Problem description:
Copy every entry exactly, but skip the pictures.

————

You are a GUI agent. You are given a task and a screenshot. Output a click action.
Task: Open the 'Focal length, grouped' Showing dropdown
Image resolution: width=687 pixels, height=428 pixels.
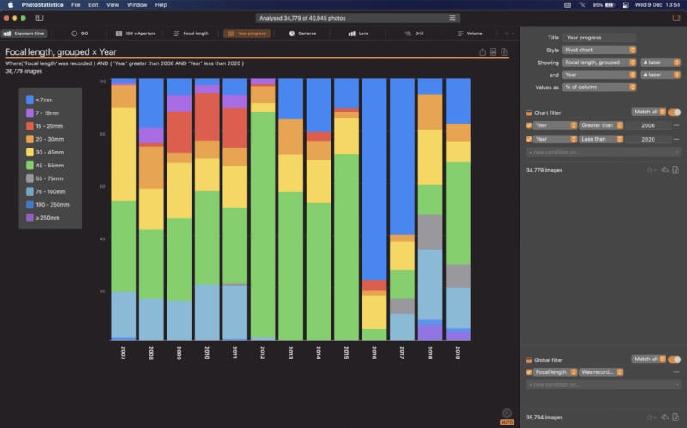click(599, 63)
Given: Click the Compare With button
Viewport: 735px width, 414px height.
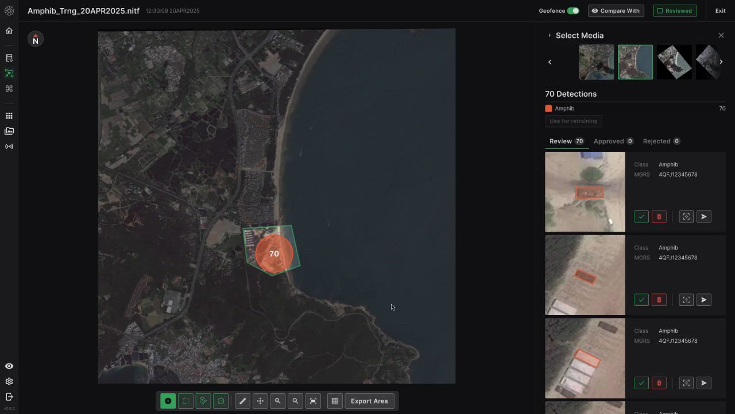Looking at the screenshot, I should point(616,11).
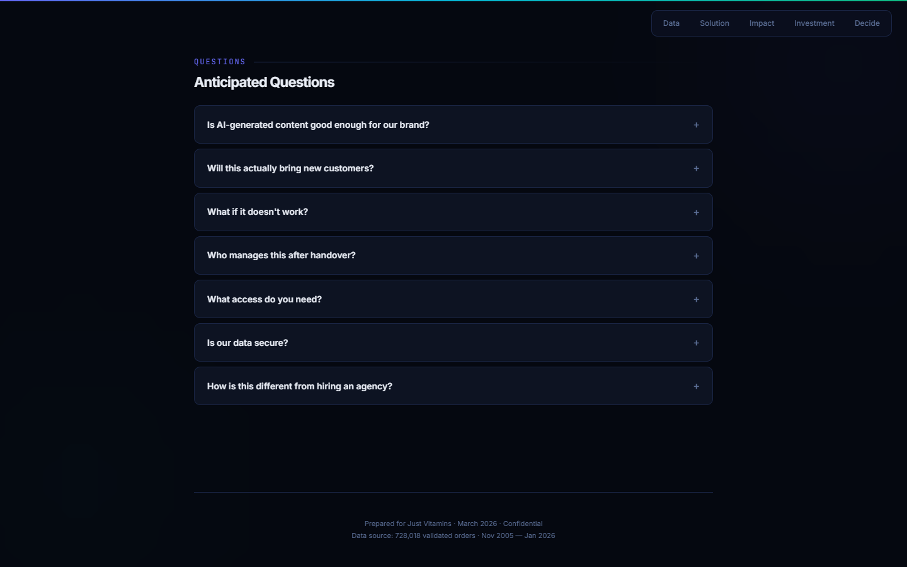Viewport: 907px width, 567px height.
Task: Jump to the Impact section
Action: [762, 23]
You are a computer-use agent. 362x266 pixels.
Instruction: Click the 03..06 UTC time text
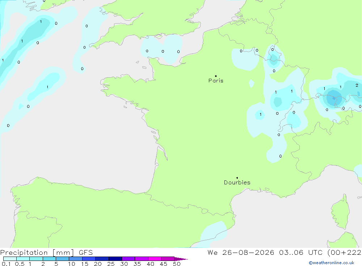pyautogui.click(x=300, y=252)
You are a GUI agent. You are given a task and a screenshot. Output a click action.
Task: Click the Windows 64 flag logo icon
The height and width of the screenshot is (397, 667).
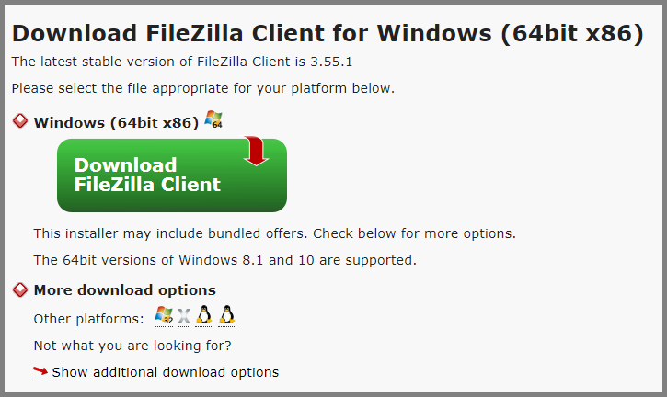pos(213,119)
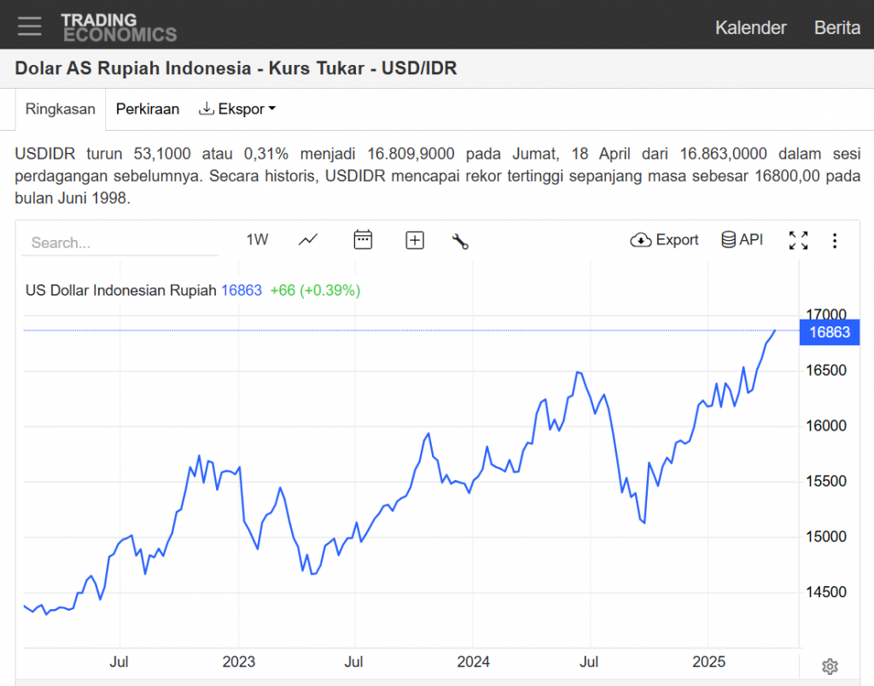The height and width of the screenshot is (686, 874).
Task: Open the hamburger navigation menu
Action: tap(30, 26)
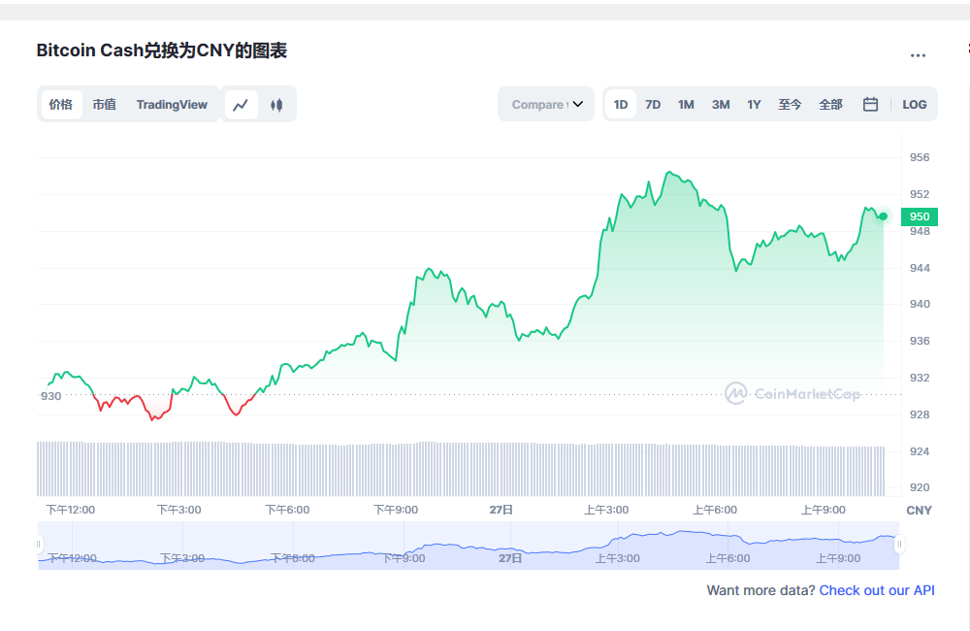Select the 至今 range button
Viewport: 970px width, 631px height.
point(790,103)
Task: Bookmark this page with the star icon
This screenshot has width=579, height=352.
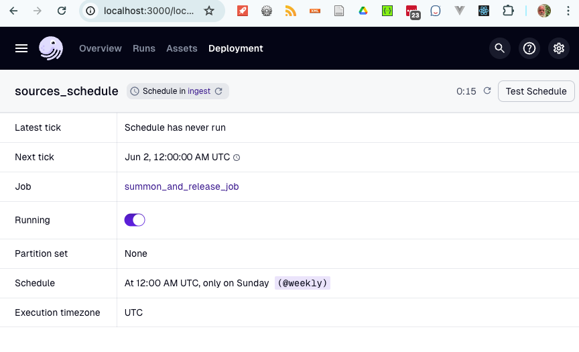Action: [x=209, y=11]
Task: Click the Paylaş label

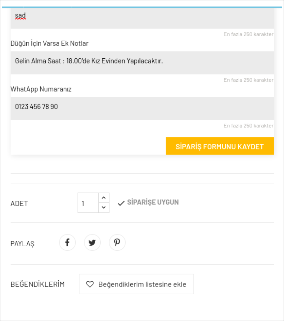Action: [22, 243]
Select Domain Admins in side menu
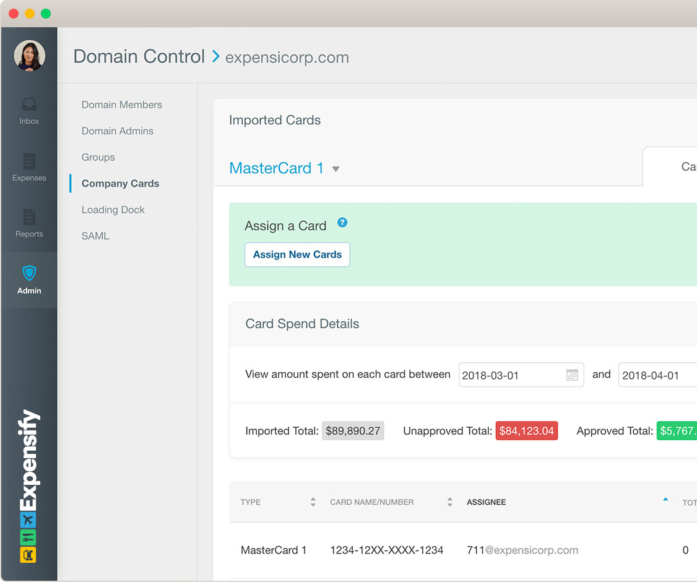This screenshot has width=697, height=582. (117, 131)
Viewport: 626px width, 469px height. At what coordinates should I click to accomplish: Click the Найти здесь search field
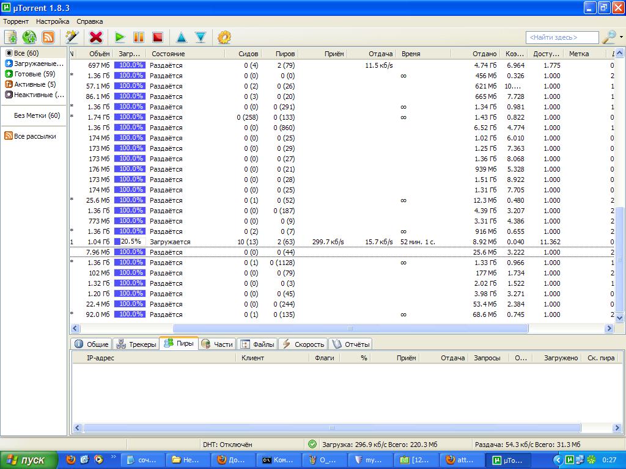click(x=562, y=37)
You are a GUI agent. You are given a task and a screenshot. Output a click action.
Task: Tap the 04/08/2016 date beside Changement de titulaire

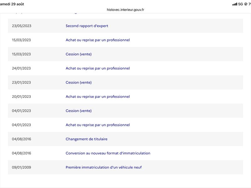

————

Written response:
You are a GUI agent. You are given a task and a screenshot. Output a click action.
Task: Open the 'Focal length, grouped' Showing dropdown
Image resolution: width=687 pixels, height=428 pixels.
click(599, 63)
Given: Click the Compare With button
Viewport: 735px width, 414px height.
Looking at the screenshot, I should point(616,11).
Viewport: 907px width, 567px height.
Task: Jump to the Impact section
Action: [762, 23]
You are a computer-use agent. 362x266 pixels.
Instruction: Click the 03..06 UTC time text
pyautogui.click(x=300, y=252)
You are a GUI agent. You are given a task and a screenshot. Output a click action.
Task: Click the Windows 64 flag logo icon
The height and width of the screenshot is (397, 667).
pos(213,119)
The height and width of the screenshot is (686, 874).
Task: Open the hamburger navigation menu
Action: tap(30, 26)
Select the 至今 range button
Viewport: 970px width, 631px height.
point(790,103)
Task: Bookmark this page with the star icon
This screenshot has width=579, height=352.
Action: [x=209, y=11]
Task: Click the Paylaş label

Action: [22, 243]
Select Domain Admins in side menu
This screenshot has width=697, height=582. (117, 131)
Viewport: 626px width, 469px height. At what coordinates should I click to accomplish: Click the Найти здесь search field
click(x=562, y=37)
You are a GUI agent. You are given a task and a screenshot. Output a click action.
Task: Tap the 04/08/2016 date beside Changement de titulaire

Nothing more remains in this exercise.